───── TEXT EXTRACT

Service — 8-step ordered contract:
  internal/service/agent_retire.go:RetireAgent(ctx, id, actor,
  opts{Force, Reason}) enforces a fixed execution order:
  (1) sentinel guard — IsSentinelAgent(id) returns ErrAgentIsSentinel
      unconditionally; force=true does NOT bypass it.
  (2) fetch — ErrAgentNotFound on miss.
  (3) idempotency — if IsRetired() already, return
      AgentRetirementResult{AlreadyRetired: true} with no new audit
      event and no state change (safe to replay from flaky clients).
  (4) preflight counts — collectAgentDependencyCounts runs
      ActiveTargets, ActiveCertificates, PendingJobs sequentially
      (not in parallel; keeps the per-query timeout predictable and
      matches the repo's existing call-chain shape).

──────────
───── DATA EXTRACT

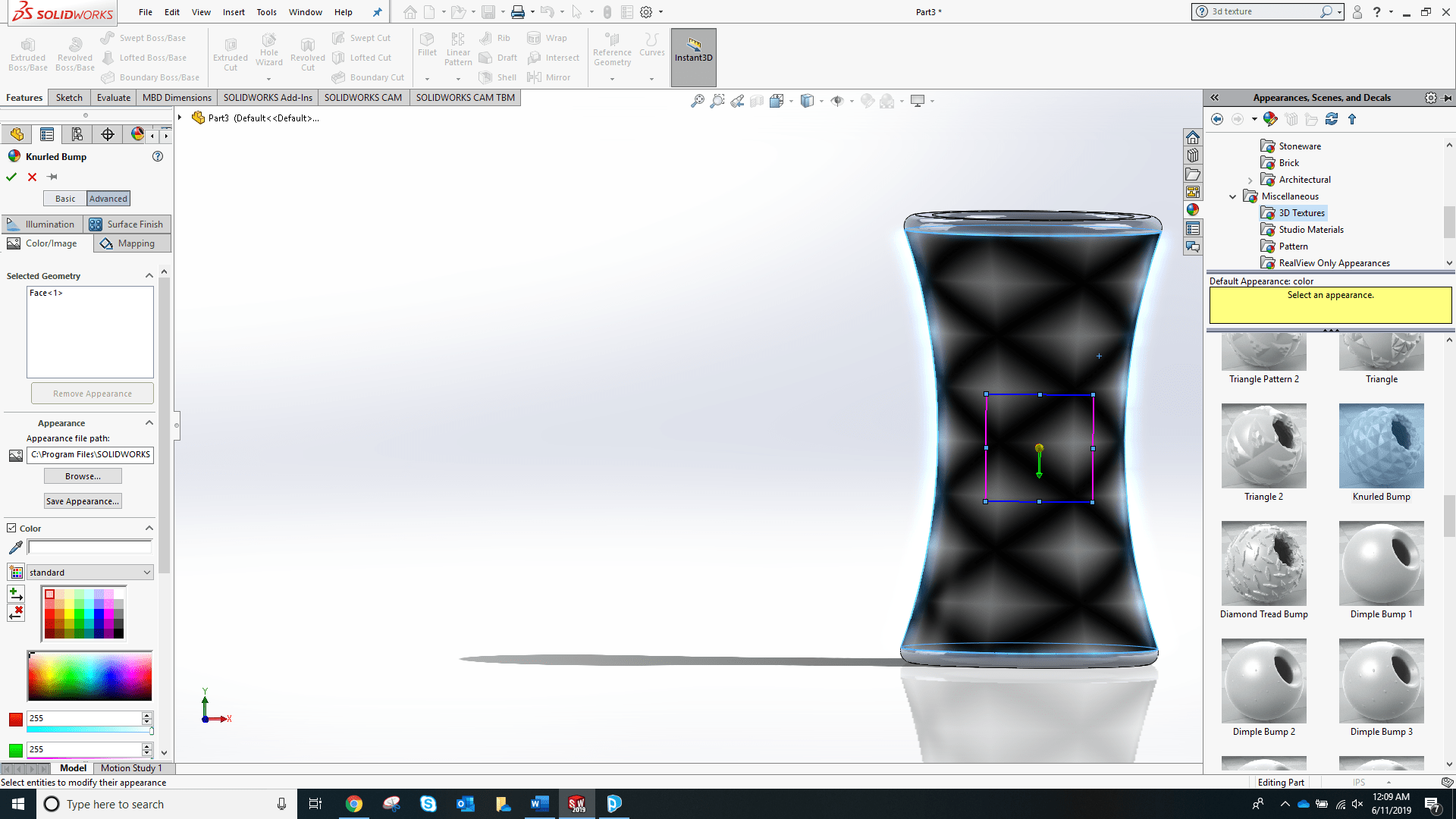Screen dimensions: 1456x819
Task: Open the Tools menu
Action: pos(266,12)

──────────

SHORT TASK —
Print the whole text on the agent retirement service contract word for word. None of the data is needed here.

RESULT OF THIS EXERCISE —
Service — 8-step ordered contract:
  internal/service/agent_retire.go:RetireAgent(ctx, id, actor,
  opts{Force, Reason}) enforces a fixed execution order:
  (1) sentinel guard — IsSentinelAgent(id) returns ErrAgentIsSentinel
      unconditionally; force=true does NOT bypass it.
  (2) fetch — ErrAgentNotFound on miss.
  (3) idempotency — if IsRetired() already, return
      AgentRetirementResult{AlreadyRetired: true} with no new audit
      event and no state change (safe to replay from flaky clients).
  (4) preflight counts — collectAgentDependencyCounts runs
      ActiveTargets, ActiveCertificates, PendingJobs sequentially
      (not in parallel; keeps the per-query timeout predictable and
      matches the repo's existing call-chain shape).